Public health and politicians should have left COVID well alone. Business closures, lockdowns and mask mandates did not save a single COVID life but they did cause as many avoidable excess deaths from other causes as COVID itself.
And as for the vaccine? It’s already looking bad and it’s only going to get worse.
Thanks to a a reader (Matthew) for the following observation. There are quite a few more COVID deaths reported by the state (and contributed to the official CDC record) than recorded on the death certificates (Figures 35 and 36).
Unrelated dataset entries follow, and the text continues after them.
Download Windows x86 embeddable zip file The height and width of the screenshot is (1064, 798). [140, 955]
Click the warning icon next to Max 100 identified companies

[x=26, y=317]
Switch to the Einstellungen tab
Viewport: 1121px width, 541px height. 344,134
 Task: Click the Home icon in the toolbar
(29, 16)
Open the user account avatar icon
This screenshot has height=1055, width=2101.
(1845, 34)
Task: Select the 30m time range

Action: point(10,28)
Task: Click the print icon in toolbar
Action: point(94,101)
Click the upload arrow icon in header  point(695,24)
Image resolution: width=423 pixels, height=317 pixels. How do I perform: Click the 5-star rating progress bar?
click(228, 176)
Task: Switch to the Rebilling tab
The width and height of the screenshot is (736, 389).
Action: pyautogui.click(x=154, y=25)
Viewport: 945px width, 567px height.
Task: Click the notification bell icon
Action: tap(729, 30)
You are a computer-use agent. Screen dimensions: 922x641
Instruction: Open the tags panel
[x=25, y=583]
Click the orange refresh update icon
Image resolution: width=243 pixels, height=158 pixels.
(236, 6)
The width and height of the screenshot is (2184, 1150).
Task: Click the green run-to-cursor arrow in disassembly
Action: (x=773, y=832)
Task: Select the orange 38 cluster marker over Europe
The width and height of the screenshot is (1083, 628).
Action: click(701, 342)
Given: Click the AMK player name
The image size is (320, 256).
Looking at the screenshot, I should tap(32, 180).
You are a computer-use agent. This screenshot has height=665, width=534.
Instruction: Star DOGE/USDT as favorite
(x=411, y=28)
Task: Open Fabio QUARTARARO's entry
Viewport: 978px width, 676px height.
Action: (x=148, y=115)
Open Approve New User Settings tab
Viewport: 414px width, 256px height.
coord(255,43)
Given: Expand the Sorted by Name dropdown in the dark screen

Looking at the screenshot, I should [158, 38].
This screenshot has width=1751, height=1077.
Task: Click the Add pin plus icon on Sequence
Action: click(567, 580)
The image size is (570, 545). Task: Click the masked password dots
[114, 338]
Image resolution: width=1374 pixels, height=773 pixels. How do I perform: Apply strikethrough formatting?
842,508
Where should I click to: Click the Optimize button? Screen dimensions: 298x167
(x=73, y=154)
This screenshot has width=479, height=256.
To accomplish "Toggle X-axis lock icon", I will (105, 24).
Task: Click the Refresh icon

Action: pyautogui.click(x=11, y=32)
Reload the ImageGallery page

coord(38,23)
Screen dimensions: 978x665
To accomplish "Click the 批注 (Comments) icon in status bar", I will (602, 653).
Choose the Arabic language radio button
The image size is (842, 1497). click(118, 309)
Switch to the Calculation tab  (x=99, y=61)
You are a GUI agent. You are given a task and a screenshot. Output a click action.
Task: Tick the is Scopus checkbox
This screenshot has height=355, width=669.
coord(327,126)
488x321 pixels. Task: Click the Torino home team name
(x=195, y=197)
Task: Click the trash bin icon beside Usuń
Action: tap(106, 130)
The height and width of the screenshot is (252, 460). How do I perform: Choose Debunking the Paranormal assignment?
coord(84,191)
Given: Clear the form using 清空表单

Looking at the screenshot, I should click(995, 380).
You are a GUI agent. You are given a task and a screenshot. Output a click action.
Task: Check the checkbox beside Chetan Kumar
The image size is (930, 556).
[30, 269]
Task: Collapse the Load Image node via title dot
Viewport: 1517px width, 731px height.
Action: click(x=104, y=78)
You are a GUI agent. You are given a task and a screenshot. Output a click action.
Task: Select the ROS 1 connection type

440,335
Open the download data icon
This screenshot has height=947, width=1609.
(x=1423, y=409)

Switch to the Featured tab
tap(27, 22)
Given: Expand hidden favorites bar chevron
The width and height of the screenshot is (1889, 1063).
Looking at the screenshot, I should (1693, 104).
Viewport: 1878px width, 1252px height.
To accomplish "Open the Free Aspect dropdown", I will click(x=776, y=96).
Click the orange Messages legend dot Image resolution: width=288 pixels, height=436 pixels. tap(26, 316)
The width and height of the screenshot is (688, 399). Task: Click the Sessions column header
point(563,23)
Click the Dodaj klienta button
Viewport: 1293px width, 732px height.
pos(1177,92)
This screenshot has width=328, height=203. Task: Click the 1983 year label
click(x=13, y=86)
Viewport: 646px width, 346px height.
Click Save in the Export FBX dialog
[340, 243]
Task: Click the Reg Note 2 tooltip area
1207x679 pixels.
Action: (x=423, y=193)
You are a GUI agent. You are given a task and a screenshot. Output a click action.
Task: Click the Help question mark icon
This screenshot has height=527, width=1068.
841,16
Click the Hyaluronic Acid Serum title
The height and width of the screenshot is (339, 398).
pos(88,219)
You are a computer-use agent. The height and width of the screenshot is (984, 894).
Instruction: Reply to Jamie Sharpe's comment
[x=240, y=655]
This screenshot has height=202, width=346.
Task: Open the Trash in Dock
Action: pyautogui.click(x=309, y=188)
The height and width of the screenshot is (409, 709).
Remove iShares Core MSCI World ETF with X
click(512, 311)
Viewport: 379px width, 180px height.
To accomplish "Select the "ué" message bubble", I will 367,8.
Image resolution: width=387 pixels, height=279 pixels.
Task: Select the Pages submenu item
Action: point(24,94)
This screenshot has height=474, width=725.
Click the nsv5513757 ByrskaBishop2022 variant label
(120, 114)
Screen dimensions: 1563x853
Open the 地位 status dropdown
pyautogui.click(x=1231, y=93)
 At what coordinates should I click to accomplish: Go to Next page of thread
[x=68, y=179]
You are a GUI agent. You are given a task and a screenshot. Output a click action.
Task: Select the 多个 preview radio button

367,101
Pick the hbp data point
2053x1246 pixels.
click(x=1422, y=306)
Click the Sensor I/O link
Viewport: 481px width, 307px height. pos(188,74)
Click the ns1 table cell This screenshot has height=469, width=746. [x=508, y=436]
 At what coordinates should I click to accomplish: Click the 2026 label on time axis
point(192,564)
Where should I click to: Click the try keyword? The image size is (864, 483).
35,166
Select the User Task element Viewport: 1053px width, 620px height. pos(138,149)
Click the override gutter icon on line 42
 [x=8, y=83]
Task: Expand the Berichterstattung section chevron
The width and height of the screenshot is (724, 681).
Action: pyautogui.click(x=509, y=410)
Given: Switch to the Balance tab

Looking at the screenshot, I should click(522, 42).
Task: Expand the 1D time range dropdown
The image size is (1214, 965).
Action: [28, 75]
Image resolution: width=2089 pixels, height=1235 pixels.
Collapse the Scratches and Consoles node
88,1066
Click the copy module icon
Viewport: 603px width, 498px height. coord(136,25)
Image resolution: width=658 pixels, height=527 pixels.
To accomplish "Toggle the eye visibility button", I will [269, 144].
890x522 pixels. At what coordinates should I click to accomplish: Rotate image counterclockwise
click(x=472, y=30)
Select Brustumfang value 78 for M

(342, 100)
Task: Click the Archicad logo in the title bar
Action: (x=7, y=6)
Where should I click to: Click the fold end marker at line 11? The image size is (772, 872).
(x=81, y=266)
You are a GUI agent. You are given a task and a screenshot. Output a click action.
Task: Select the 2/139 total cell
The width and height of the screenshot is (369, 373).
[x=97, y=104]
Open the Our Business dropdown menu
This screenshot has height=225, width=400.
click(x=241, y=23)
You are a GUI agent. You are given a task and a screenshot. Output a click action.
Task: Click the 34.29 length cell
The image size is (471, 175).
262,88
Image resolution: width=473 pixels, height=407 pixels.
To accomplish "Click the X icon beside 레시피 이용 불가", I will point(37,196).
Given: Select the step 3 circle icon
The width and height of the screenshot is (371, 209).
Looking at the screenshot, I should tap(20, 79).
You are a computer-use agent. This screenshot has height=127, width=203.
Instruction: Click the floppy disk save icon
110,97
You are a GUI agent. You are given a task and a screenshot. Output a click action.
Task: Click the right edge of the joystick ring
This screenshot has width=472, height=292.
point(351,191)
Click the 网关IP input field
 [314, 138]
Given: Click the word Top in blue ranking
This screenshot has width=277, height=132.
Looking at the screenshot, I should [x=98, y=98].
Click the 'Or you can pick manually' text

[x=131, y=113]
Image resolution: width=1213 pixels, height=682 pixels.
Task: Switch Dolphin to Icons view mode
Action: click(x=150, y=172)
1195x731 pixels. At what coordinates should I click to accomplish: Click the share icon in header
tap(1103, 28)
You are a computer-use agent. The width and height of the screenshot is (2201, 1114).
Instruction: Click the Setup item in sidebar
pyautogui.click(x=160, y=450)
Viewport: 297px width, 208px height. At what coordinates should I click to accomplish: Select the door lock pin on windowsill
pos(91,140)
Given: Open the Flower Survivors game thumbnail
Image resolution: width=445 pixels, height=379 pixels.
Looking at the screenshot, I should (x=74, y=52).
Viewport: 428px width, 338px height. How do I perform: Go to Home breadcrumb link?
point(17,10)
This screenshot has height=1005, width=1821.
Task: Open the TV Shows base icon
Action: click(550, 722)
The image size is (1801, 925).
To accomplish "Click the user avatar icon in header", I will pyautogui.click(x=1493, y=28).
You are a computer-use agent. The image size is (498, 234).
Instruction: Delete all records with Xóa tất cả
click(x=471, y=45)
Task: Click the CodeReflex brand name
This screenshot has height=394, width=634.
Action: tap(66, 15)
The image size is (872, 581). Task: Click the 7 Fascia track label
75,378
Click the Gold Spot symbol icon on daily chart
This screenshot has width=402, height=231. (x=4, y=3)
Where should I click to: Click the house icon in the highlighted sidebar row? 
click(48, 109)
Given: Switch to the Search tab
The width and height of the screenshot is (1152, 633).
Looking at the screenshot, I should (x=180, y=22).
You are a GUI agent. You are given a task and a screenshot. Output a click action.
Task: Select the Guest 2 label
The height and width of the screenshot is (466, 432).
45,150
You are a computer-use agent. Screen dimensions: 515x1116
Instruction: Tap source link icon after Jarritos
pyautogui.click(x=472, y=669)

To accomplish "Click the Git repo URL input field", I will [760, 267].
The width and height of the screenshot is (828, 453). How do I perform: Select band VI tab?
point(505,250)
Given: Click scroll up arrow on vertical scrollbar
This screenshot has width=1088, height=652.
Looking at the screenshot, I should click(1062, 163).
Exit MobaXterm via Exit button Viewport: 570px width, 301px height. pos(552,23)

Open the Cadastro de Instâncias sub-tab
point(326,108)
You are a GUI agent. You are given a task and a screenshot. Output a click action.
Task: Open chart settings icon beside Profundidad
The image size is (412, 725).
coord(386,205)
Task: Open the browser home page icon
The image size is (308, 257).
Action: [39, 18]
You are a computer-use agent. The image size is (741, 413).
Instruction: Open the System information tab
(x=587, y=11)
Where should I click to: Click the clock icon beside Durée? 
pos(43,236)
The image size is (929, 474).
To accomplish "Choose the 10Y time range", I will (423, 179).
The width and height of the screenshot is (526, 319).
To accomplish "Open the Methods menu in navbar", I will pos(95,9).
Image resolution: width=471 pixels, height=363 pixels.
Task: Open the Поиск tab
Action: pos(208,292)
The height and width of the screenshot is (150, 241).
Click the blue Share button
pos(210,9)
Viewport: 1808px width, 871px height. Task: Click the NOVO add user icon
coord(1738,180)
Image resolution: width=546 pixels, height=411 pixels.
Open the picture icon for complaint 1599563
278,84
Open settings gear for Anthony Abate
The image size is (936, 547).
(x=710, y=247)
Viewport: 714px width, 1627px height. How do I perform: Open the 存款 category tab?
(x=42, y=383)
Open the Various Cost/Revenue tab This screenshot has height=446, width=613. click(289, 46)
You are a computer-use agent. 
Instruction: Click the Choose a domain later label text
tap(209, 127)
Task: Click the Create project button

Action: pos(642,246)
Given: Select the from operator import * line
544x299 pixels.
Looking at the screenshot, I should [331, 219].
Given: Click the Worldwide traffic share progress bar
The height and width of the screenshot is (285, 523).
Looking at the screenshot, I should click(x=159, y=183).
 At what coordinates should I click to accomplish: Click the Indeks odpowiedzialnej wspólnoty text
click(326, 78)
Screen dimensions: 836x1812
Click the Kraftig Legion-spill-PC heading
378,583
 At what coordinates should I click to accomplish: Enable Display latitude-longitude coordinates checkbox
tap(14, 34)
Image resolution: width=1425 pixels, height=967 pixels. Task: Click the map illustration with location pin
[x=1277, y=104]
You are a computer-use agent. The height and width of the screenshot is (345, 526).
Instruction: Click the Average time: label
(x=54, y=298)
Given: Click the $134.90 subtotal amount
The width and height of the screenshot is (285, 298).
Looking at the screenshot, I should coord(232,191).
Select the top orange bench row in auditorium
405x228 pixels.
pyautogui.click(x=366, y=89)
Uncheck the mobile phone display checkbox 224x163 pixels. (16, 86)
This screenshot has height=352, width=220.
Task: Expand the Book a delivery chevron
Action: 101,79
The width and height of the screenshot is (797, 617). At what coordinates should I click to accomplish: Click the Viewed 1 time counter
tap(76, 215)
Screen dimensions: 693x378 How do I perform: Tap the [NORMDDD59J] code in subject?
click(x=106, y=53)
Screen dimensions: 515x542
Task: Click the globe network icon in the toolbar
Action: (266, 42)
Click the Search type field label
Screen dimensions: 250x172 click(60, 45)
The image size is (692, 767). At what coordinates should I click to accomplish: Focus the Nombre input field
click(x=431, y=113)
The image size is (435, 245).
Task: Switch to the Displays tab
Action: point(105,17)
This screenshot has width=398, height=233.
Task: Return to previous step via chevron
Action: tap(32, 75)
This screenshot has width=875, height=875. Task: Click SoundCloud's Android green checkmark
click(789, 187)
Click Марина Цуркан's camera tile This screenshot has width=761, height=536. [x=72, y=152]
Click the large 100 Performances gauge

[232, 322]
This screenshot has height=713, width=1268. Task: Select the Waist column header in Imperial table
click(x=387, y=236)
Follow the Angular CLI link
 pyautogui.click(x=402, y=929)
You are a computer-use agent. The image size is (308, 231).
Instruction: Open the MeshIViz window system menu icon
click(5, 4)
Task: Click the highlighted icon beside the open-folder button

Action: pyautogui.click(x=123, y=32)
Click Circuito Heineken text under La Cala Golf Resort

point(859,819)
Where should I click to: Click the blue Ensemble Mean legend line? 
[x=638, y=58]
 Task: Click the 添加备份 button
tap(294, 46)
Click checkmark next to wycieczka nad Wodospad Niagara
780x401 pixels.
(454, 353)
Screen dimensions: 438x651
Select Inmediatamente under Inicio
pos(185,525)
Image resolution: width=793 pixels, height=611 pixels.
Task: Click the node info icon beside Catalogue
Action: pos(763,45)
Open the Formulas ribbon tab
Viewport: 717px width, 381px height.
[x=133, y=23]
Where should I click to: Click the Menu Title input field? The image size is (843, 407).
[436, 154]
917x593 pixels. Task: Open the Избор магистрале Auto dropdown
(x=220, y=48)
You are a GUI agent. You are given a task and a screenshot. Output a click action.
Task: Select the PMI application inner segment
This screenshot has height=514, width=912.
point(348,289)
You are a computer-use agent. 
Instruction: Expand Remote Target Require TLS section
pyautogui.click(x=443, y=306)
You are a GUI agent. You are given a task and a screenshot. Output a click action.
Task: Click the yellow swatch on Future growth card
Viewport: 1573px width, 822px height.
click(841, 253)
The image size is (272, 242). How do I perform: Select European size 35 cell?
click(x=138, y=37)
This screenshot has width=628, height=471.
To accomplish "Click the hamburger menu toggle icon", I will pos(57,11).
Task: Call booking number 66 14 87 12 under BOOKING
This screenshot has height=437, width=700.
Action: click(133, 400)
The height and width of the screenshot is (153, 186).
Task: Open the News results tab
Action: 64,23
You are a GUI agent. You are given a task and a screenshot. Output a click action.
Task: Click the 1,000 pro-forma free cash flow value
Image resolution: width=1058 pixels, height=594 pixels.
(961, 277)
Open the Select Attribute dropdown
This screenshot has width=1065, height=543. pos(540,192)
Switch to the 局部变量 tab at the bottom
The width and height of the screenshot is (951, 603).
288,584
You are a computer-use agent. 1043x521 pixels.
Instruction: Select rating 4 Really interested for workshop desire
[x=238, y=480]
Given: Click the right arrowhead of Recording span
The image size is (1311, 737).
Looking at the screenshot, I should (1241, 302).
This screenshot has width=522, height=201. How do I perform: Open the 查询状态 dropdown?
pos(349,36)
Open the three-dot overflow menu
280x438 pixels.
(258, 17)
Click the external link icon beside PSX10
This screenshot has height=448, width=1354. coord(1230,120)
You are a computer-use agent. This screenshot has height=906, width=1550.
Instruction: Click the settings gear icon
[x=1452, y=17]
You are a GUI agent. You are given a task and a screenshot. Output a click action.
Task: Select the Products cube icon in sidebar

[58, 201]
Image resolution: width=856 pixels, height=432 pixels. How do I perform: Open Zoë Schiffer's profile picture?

There are around 5,000 deaths altogether, all between end of May 2020 to April 2021.
My hypothesis is that this is the difference between deaths within 28 days of a positive test and where COVID was actually a factor of death, i.e. the death certificates are a more circumspect record. The CDC record could include false positives or situations where symptomatic COVID did not contribute to death.
Thank you, Matthew.
Reader asked me about self-inflicted gunshot deaths. No increase in 2020 or 2021 (in fact they are much lower) but change in pattern from males from Worcester to two men from Hampden (Figure 39). I have no local knowledge. Anybody got context on this?
A Gompertz function with only two parameters, an initial growth rate from week 0 to week 1 and a constant exponential decay of that growth rate.